As we expect, even though Main.hs has been modified, there is no new source artifact being pushed to Cachix. Only nix-build produced a new binary, which is then pushed to Cachix.

You can apply the same method on your own project to double check if your source code is leaking to Cachix. Even if you do not care about the source code leaking, this can still serve as a good way to check if any secret is leaking.

Caching Multiple Projects

The technique for caching Nix shell can only work if we have projects made of a single Nix derivation. If we instead have a large project with multiple source repositories, it is much harder to filter out the source code if the derivations depend on each others.

In such cases, the simple way is to use grep -v and hope that it can filter out all the source derivations. Otherwise you may need to use project-specific techniques to make sure that only intended Nix artifacts are being cached.

Conclusion

As we seen in this chapter, caching build results is not as straighforward if there are things that we want to prevent from being cached, such as proprietary source code or local secrets. This is probably not a big issue right now, because many people may not even be aware that their source code and secrets are leaking!

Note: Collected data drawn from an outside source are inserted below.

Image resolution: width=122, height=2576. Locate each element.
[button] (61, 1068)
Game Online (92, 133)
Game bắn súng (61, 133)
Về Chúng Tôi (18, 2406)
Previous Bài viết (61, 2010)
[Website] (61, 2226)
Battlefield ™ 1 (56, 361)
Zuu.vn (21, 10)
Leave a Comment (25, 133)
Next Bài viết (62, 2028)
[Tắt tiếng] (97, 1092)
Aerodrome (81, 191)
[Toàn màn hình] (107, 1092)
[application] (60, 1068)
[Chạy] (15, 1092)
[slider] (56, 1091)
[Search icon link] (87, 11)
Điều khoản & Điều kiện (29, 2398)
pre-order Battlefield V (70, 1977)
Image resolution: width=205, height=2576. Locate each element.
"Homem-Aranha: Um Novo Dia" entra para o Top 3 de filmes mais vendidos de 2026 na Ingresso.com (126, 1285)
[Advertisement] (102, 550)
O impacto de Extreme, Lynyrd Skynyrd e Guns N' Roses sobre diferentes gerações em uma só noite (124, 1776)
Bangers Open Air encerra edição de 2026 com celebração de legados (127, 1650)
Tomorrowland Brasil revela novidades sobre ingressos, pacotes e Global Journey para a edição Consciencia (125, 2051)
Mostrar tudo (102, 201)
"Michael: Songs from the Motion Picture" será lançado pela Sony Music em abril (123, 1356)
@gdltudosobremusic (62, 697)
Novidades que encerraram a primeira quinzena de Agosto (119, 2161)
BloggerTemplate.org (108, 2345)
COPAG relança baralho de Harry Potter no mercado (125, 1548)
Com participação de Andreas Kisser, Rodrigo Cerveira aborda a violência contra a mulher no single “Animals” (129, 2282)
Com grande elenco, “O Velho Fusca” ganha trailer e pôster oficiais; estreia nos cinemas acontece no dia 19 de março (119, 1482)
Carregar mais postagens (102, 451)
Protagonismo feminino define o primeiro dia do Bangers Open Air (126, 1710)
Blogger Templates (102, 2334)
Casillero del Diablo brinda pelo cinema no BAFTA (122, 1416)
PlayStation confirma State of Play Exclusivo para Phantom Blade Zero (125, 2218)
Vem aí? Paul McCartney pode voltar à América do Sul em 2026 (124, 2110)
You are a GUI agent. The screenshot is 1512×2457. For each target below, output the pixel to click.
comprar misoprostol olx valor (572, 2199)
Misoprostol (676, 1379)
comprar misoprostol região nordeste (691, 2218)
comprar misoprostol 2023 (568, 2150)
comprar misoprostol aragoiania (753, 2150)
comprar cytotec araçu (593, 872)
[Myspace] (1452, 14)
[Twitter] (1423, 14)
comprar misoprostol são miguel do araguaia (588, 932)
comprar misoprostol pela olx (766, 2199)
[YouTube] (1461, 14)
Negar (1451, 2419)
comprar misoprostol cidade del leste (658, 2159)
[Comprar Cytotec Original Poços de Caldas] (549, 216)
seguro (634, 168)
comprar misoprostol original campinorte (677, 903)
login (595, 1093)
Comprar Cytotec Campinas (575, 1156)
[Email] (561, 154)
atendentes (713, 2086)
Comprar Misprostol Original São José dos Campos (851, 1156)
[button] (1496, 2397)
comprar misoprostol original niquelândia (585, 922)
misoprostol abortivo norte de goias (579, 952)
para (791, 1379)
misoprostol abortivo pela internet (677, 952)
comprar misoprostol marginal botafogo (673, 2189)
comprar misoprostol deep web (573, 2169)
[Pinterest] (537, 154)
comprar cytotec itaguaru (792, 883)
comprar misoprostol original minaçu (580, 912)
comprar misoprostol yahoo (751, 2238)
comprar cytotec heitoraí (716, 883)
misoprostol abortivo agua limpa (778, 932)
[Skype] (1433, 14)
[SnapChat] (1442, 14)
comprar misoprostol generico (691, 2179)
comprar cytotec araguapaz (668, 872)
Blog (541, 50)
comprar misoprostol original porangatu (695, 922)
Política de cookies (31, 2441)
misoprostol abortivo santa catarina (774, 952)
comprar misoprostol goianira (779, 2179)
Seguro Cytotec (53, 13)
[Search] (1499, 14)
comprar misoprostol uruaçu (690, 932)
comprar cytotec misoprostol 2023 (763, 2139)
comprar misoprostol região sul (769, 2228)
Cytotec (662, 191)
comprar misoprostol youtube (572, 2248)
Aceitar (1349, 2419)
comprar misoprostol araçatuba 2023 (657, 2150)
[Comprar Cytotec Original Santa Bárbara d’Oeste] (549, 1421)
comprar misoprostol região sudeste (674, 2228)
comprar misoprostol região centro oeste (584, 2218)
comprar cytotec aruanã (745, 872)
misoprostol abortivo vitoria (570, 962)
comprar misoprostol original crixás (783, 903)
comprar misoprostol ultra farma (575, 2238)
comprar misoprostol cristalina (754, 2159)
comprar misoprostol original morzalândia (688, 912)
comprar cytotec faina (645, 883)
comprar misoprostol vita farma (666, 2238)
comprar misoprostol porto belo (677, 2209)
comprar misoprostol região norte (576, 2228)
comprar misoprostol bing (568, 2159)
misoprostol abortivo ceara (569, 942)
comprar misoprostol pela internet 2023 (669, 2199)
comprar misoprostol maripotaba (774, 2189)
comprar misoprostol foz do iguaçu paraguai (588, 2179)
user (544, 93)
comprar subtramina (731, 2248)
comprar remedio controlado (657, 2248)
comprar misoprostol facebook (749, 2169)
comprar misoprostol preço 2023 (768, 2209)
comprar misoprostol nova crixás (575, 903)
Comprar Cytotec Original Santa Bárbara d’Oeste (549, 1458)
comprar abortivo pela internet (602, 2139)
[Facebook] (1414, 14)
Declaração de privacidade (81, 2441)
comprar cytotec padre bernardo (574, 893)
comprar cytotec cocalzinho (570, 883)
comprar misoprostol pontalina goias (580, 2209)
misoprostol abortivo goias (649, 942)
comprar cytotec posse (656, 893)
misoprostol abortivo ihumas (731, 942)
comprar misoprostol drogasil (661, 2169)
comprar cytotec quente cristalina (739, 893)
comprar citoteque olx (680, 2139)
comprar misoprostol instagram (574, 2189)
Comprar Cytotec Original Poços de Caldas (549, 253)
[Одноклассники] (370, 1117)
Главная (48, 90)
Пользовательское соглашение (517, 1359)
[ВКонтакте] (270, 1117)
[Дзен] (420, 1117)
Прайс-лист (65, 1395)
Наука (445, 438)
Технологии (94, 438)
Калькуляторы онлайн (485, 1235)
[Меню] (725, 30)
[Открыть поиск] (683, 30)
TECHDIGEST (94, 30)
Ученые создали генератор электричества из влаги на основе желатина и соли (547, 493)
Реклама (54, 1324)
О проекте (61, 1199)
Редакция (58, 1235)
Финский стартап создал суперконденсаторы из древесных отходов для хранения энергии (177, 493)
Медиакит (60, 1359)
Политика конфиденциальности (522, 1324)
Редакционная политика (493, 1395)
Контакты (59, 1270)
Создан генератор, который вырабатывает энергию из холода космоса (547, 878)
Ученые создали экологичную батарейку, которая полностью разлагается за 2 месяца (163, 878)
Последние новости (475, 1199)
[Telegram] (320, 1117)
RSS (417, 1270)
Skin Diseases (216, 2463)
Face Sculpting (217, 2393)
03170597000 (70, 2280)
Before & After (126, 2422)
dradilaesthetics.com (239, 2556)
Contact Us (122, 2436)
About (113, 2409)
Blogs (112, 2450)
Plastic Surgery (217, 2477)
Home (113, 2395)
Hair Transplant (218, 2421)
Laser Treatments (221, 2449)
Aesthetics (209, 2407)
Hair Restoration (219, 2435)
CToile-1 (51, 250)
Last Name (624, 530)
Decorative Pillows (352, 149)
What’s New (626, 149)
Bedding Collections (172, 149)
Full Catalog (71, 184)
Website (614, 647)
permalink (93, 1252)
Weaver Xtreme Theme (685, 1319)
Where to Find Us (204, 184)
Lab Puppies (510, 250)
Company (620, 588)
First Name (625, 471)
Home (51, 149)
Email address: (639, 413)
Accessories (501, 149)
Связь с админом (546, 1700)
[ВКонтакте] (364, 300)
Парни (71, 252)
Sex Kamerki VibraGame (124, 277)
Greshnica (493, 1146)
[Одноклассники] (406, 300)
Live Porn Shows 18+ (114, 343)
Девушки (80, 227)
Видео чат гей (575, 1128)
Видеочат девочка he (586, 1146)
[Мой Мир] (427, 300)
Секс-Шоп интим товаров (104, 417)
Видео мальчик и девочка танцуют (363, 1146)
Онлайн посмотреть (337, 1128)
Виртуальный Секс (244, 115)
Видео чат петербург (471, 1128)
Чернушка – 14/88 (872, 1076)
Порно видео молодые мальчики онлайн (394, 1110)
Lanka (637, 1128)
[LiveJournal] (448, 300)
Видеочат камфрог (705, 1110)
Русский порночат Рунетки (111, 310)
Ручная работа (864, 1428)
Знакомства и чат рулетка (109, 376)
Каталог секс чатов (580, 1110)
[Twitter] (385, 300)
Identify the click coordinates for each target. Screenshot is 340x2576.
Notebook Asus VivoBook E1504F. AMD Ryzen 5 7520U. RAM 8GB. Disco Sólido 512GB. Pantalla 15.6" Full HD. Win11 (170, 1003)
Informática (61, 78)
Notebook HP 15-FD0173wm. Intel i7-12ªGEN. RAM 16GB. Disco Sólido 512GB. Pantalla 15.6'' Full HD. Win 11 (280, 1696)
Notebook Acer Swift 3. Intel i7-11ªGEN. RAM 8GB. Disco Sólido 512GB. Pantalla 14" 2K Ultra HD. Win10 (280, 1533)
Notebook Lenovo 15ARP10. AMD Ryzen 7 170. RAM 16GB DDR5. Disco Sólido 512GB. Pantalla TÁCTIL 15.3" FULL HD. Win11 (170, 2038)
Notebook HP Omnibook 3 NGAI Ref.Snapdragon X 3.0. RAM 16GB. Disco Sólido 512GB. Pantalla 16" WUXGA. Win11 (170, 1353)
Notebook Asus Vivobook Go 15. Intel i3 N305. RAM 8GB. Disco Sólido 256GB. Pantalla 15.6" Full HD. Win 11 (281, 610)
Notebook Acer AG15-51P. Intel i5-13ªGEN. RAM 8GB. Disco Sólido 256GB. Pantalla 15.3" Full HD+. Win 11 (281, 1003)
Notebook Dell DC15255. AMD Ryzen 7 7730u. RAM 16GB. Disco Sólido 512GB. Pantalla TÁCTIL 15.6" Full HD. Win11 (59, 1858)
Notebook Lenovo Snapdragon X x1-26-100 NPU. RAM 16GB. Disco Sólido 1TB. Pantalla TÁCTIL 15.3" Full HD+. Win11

Even without considering leaking secrets, there are still too many different ways of caching build results in Nix. While this provides more flexibility for us to control what to cache, the learning curve is way too high for new users who just want to get their Nix builds cached.

Nix and Cachix may need to implement additional features to help make caching easier, and to protect sensitive data. For example, Cachix may add a command line option to exclude paths matching specific pattern to never be pushed.